There was a boy. Let’s use his real name – Anthony. To start, Anthony was lovely, and amazing and kind to her, and god knows she deserves that. After a while, he asked her for pictures.
First time, she said no. Second time, she said no. The THIRD time, she said yes – it might seem stupid to you, but in her situation, I don’t blame her. He seemed lovely and to genuinely care about her.
They exchanged pictures, and skyped, and afterwards she felt sick with herself but she did it again, because she felt like he would never talk to her again if she didn’t. He seemed like he wanted a relationship, that it was MORE than casual. As you can tell, I damn well hate this guy, though I’ve never spoken to him.
She blocked him, but then unblocked him for a little while (think that’s how it went?). They exchanged pictures again, but he screenshotted them – after this, she blocked him. Permanently.
It’s messed her up and it breaks my heart because she blames herself. I’m trying to tell her – it’s not her fault. She is an amazing, amazing girl, and she was manipulated by someone when she was hurt beforehand.
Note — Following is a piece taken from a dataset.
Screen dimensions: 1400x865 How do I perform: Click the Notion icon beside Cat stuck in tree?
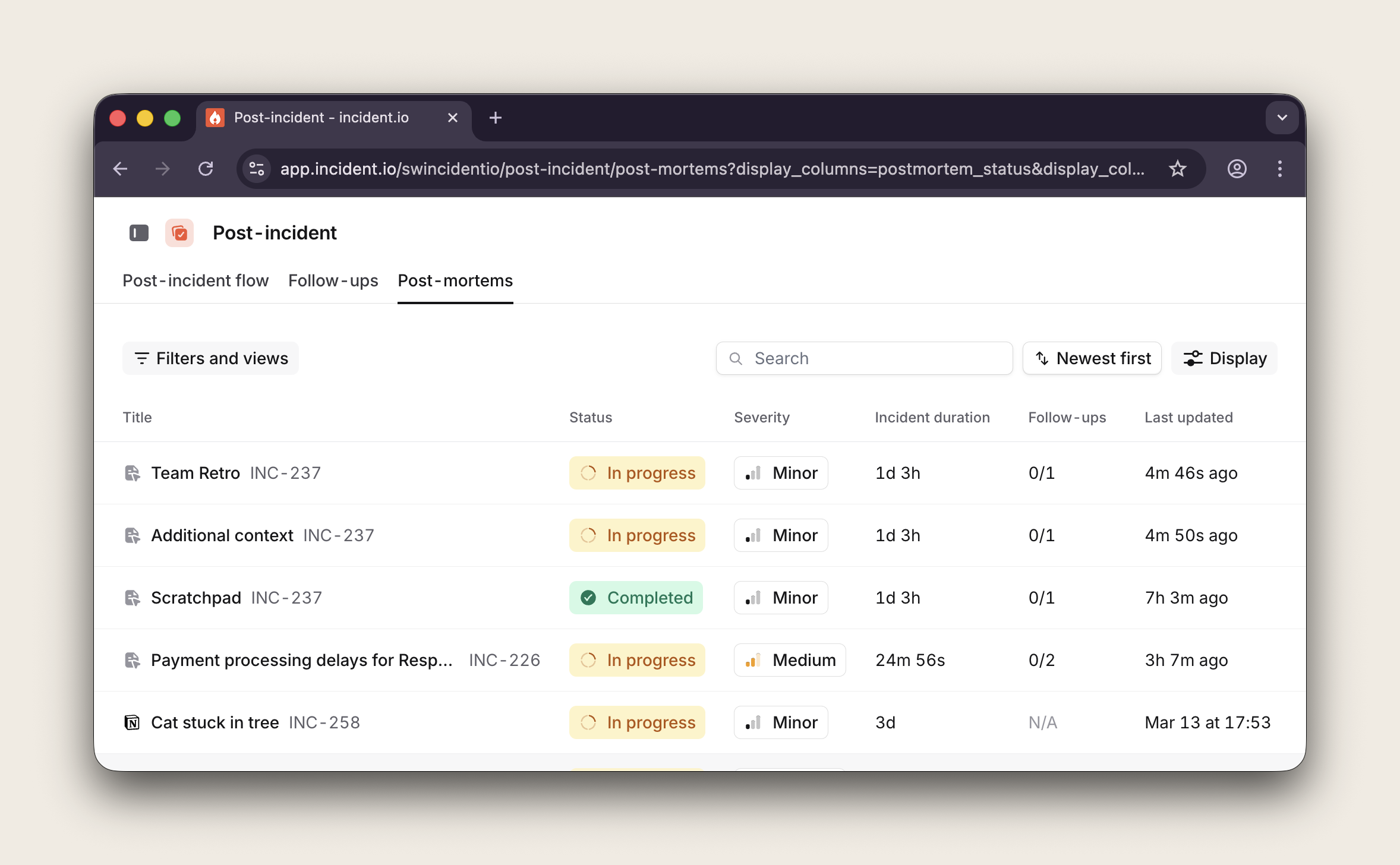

I’ve seen how it’s affected her – she told me about the tears, the pain, and I can’t help but support her. I know a little what it’s like to think EVERYTHING is your fault, and no one should have to go through that. She might have made a mistake, but she’s learning from it and that’s the important part.
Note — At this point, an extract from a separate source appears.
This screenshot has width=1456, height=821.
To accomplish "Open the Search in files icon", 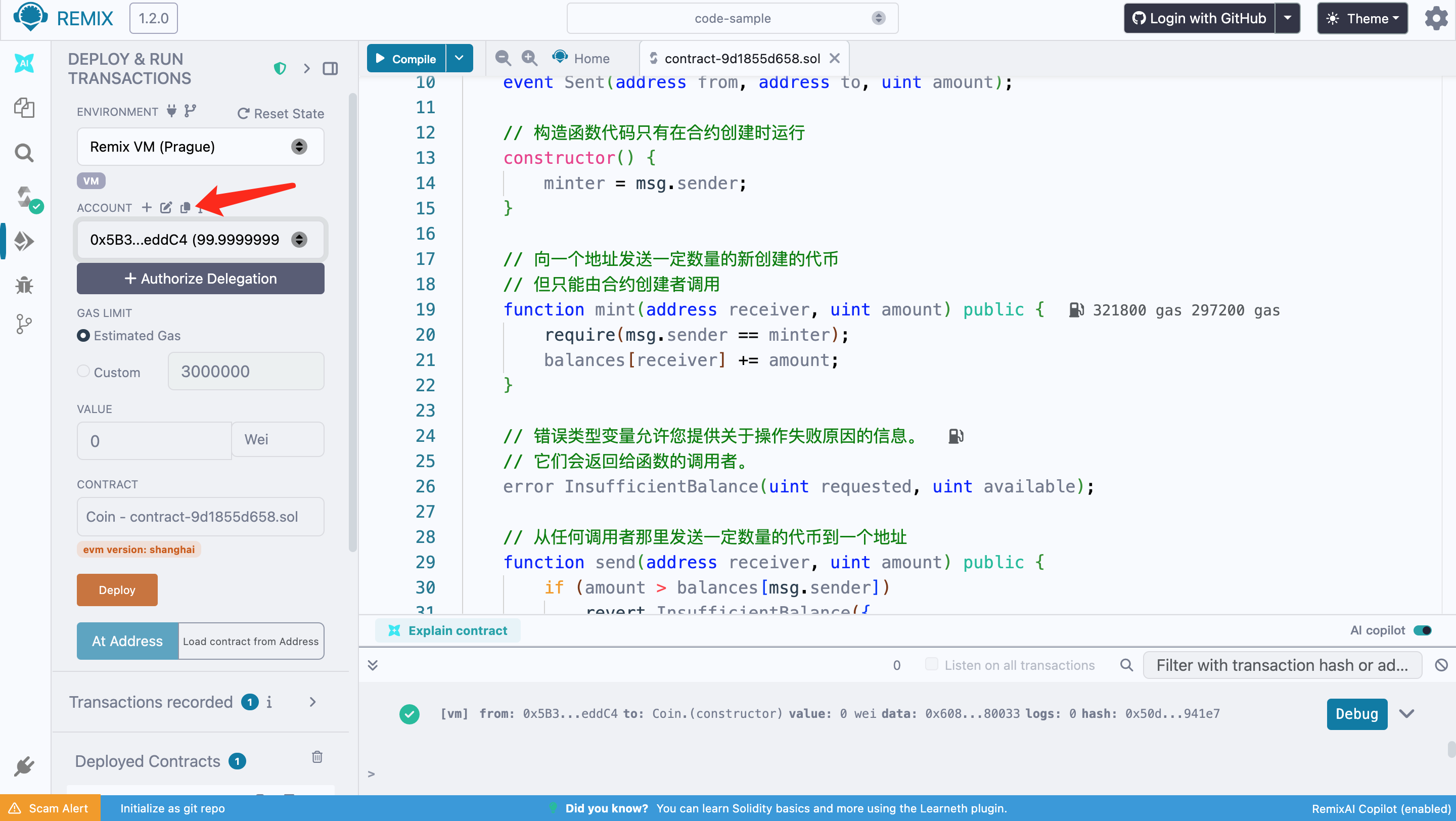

I think we all need to experience something like this, to KNOW. It’s no use judging people, for what they do and what they send, because you never know if they regret it or feel sick with themselves. Originally, when Anthony was nice to her, I was in support because she – and I – didn’t know what he was like. That’s what happens in life, really.
I guess the message here is that everyone does stupid things, but don’t beat yourself up about it. I know that Willow and I have sometimes not been the best – that post I wrote a while back about her leaving my group and being a stranger (which she read, but we both grew up and understand each other now) just SHOWS that.
Really, though, I appreciate her so much more now. We’re so alike, in what we’ve been through – I’ll admit it, I’ve done some VERY stupid things and no one knows about them hahaha shiiit… Anyway.
If you’ve been in a similar situation to Willow, it’s not your fault. Know that whatever you go through, all the pain and the confusion and the disgust with yourself – that’s what teaches you things. You’re brave, you’re strong and you’re bloody amazing for dealing with everything you’ve gone through) That applies to everyone.